W porównaniu do ubiegłorocznego zestawienia wartość „Królewskich” spadła o blisko 14 proc., ale mimo to obronili oni pozycję lidera rankingu.
Realowi po piętach depcze odwieczny rywal z La Liga – FC Barcelona (1,413 mld euro). Kataloński klub zyskał na wartości w porównaniu z poprzednim rankingiem (+1,4 proc.).
Miejsce na najniższym stopniu podium zajął Manchester United (1,314 mld euro).
Angielskie kluby zdominowały czołową dziesiątkę rankingu. W Top 10 jest aż sześciu przedstawicieli Premier League (m.in. Liverpool – 4. miejsce, Manchester City – 5., Chelsea – 8.).
Czytaj też: Zarabia 15 milionów euro rocznie.
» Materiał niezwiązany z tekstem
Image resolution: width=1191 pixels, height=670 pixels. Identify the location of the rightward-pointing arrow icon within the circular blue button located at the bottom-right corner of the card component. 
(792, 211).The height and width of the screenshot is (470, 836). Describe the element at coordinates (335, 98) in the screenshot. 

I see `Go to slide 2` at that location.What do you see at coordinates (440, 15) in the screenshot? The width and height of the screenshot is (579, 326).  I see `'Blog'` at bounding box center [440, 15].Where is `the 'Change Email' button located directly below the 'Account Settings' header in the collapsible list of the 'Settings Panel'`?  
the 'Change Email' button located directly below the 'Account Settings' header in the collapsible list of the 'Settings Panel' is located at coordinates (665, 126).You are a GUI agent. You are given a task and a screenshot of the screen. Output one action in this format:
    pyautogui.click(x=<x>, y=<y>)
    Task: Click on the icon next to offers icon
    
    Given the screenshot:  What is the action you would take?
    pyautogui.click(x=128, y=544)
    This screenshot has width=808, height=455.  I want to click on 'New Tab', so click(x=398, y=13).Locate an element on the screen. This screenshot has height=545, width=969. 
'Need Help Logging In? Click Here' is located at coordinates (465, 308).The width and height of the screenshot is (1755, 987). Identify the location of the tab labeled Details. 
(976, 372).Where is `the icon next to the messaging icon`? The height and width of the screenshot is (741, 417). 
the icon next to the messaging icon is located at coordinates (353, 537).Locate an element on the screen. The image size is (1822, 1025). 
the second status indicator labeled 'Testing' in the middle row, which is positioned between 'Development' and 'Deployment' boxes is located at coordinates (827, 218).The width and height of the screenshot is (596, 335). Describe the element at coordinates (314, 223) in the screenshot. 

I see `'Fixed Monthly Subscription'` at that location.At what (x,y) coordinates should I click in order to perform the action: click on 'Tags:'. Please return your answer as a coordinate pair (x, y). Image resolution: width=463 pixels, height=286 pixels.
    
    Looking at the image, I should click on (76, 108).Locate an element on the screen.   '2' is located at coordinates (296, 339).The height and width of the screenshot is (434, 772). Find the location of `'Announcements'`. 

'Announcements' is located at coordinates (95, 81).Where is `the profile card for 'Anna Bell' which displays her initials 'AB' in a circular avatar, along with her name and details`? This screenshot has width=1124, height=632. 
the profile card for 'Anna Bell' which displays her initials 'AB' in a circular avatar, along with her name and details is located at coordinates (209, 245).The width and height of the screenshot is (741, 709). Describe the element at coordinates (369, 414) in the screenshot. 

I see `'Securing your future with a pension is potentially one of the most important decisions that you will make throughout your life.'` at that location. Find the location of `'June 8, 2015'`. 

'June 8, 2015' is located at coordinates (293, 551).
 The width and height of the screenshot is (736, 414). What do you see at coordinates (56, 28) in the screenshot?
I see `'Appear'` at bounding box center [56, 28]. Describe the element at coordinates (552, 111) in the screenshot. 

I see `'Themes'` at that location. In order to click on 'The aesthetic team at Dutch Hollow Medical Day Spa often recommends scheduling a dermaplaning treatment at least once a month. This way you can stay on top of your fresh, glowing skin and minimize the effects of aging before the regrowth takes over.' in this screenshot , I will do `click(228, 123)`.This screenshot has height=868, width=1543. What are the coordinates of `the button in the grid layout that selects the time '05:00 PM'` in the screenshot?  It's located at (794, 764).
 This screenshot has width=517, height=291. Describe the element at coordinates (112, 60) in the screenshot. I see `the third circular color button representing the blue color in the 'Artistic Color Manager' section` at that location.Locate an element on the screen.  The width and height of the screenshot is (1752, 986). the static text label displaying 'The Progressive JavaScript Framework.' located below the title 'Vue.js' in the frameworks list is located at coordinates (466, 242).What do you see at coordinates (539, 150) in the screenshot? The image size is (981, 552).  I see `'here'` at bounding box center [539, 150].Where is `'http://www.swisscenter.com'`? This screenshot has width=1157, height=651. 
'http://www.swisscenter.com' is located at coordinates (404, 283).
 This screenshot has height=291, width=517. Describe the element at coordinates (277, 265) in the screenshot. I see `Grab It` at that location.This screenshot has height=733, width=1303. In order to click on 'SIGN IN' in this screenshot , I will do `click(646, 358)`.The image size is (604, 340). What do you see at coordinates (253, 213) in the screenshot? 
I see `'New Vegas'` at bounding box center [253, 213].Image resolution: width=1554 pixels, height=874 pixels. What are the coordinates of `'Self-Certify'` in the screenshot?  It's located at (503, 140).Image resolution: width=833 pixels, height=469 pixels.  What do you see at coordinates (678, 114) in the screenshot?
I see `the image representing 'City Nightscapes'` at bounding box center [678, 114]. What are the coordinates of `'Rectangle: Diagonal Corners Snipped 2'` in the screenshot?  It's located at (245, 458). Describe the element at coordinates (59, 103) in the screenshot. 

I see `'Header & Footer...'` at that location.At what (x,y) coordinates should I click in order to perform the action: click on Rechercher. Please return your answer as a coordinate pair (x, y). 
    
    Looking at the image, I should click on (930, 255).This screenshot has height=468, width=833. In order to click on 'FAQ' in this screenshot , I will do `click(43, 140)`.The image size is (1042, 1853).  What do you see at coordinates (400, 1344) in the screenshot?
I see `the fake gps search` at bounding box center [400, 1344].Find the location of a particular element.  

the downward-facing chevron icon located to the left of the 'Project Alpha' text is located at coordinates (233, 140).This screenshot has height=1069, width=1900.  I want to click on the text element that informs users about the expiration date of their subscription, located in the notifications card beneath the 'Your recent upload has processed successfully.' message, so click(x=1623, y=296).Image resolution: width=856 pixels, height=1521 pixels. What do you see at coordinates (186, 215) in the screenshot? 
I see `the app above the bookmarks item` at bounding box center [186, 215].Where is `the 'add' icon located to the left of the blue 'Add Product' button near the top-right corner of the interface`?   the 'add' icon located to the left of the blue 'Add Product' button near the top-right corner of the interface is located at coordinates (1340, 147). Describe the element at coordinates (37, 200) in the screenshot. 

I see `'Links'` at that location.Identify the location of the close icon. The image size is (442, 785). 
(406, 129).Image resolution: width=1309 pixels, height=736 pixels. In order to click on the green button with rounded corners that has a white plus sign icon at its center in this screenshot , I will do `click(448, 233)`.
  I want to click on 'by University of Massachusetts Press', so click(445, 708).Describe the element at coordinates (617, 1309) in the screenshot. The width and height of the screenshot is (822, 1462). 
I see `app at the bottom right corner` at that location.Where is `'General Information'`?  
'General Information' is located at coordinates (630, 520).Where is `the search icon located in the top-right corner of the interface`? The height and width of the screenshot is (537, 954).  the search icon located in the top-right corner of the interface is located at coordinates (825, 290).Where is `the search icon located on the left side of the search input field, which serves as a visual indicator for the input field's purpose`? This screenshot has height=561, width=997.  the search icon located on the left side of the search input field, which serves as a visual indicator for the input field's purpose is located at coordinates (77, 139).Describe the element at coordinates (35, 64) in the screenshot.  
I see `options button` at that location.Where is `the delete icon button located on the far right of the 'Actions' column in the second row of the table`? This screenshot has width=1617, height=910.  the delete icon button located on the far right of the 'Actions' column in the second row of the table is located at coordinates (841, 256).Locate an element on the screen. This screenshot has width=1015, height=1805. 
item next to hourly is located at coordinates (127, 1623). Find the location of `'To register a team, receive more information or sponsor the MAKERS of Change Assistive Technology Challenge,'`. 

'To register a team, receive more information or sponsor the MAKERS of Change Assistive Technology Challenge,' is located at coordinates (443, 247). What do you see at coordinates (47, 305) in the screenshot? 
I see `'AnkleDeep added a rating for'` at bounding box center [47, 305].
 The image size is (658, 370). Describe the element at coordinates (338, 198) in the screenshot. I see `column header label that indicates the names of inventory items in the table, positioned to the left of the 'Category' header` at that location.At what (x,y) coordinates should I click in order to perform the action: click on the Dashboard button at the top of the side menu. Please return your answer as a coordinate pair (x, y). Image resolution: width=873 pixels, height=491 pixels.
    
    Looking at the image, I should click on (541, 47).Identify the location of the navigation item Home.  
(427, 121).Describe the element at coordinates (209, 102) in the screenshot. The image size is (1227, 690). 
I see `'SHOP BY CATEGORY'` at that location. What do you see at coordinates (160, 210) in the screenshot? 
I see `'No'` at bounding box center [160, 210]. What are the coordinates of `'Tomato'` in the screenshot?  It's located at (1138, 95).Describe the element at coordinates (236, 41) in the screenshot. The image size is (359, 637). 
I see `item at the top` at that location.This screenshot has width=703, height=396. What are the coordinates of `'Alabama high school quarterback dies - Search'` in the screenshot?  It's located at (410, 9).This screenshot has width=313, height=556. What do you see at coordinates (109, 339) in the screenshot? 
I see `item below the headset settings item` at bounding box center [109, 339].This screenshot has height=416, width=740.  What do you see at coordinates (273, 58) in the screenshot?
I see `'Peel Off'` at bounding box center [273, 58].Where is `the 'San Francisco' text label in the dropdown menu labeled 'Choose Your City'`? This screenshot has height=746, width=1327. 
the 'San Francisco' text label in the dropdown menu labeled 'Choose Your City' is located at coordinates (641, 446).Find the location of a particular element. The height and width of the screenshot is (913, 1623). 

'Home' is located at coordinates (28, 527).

Zobacz, co Gareth Bale wyczynia w trakcie meczów Realu Madryt
Bayern Monachium to najbardziej wartościowy klub Niemiec (1,056 mld euro daje mu 6. miejsce w rankingu), z gigantyczną przewagą nad konkurentami. Wartość drugiej na rynku niemieckim Borussii Dortmund to 487 mln euro.
We Francji dominuje Paris Saint-Germain (967 mln euro, 7. pozycja w rankingu), zaś we Włoszech Juventus Turyn (11. miejsce).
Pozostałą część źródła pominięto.